Work required | Output exactly the lines below, starting with the line that has "The width and height of the screenshot is (906, 630)." and going on through the line that has "Click the step 1 circle icon", both included, and no other lines.

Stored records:
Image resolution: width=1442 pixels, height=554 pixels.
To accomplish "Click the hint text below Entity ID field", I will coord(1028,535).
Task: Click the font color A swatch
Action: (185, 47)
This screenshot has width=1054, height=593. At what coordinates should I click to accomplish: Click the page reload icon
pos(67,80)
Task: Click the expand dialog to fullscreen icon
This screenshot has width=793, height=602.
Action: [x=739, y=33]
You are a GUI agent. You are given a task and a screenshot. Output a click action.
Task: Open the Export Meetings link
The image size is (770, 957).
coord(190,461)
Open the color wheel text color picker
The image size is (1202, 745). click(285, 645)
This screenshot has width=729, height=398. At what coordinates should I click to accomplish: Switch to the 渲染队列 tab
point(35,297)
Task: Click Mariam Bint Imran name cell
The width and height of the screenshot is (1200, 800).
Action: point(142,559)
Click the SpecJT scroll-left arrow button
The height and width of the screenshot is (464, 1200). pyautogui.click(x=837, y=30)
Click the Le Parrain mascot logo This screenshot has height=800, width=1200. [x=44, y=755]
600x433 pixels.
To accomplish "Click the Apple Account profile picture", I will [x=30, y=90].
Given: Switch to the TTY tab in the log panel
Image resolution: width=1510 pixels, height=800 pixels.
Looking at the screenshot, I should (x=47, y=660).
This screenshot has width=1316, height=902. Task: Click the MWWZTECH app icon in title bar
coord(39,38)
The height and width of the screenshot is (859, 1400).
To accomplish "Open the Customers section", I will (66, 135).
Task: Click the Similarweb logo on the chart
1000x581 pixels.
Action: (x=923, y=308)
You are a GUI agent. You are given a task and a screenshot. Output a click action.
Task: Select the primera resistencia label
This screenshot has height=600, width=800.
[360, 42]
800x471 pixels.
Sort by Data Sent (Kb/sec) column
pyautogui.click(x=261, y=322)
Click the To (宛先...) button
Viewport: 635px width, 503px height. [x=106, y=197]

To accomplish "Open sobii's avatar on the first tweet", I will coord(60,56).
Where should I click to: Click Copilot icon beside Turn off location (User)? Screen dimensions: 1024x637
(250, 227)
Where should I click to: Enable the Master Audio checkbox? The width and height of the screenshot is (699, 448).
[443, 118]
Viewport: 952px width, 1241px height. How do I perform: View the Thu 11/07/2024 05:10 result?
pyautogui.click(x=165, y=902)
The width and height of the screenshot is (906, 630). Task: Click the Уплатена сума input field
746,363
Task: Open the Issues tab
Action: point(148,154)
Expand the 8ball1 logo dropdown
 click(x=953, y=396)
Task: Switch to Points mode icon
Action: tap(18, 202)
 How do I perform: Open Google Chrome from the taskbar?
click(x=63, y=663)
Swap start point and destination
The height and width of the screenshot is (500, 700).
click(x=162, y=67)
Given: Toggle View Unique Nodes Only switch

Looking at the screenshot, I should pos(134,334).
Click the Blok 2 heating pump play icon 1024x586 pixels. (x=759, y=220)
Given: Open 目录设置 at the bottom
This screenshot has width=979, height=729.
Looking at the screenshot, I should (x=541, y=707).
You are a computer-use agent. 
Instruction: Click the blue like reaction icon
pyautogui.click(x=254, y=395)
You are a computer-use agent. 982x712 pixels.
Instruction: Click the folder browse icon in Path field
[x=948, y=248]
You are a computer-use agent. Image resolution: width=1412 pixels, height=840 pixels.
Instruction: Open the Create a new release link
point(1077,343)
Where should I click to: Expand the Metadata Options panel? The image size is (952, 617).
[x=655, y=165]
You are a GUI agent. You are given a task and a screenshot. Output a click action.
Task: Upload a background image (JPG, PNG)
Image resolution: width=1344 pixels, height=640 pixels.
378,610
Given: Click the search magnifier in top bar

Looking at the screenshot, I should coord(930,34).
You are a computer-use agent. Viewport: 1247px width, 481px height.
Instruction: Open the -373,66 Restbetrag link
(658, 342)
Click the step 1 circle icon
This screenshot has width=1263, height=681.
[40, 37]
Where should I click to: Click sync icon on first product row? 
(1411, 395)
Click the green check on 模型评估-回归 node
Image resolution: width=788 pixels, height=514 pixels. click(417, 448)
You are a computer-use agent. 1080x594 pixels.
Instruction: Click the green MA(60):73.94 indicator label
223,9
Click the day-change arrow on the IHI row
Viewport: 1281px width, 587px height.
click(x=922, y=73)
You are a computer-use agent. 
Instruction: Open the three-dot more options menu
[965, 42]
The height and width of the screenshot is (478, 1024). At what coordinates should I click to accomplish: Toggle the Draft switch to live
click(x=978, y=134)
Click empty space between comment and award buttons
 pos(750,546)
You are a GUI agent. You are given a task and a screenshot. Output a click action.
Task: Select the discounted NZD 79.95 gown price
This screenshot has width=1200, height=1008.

Problem solution |
The width and height of the screenshot is (906, 630). Task: Click the Уплатена сума input field
746,363
Task: Open the Issues tab
Action: point(148,154)
Expand the 8ball1 logo dropdown
 click(x=953, y=396)
Task: Switch to Points mode icon
Action: tap(18, 202)
 How do I perform: Open Google Chrome from the taskbar?
click(x=63, y=663)
Swap start point and destination
The height and width of the screenshot is (500, 700).
click(x=162, y=67)
Given: Toggle View Unique Nodes Only switch

Looking at the screenshot, I should pos(134,334).
Click the Blok 2 heating pump play icon 1024x586 pixels. (x=759, y=220)
Given: Open 目录设置 at the bottom
This screenshot has width=979, height=729.
Looking at the screenshot, I should (x=541, y=707).
You are a computer-use agent. 
Instruction: Click the blue like reaction icon
pyautogui.click(x=254, y=395)
You are a computer-use agent. 982x712 pixels.
Instruction: Click the folder browse icon in Path field
[x=948, y=248]
You are a computer-use agent. Image resolution: width=1412 pixels, height=840 pixels.
Instruction: Open the Create a new release link
point(1077,343)
Where should I click to: Expand the Metadata Options panel? The image size is (952, 617).
[x=655, y=165]
You are a GUI agent. You are given a task and a screenshot. Output a click action.
Task: Upload a background image (JPG, PNG)
Image resolution: width=1344 pixels, height=640 pixels.
378,610
Given: Click the search magnifier in top bar

Looking at the screenshot, I should coord(930,34).
You are a computer-use agent. Viewport: 1247px width, 481px height.
Instruction: Open the -373,66 Restbetrag link
(658, 342)
Click the step 1 circle icon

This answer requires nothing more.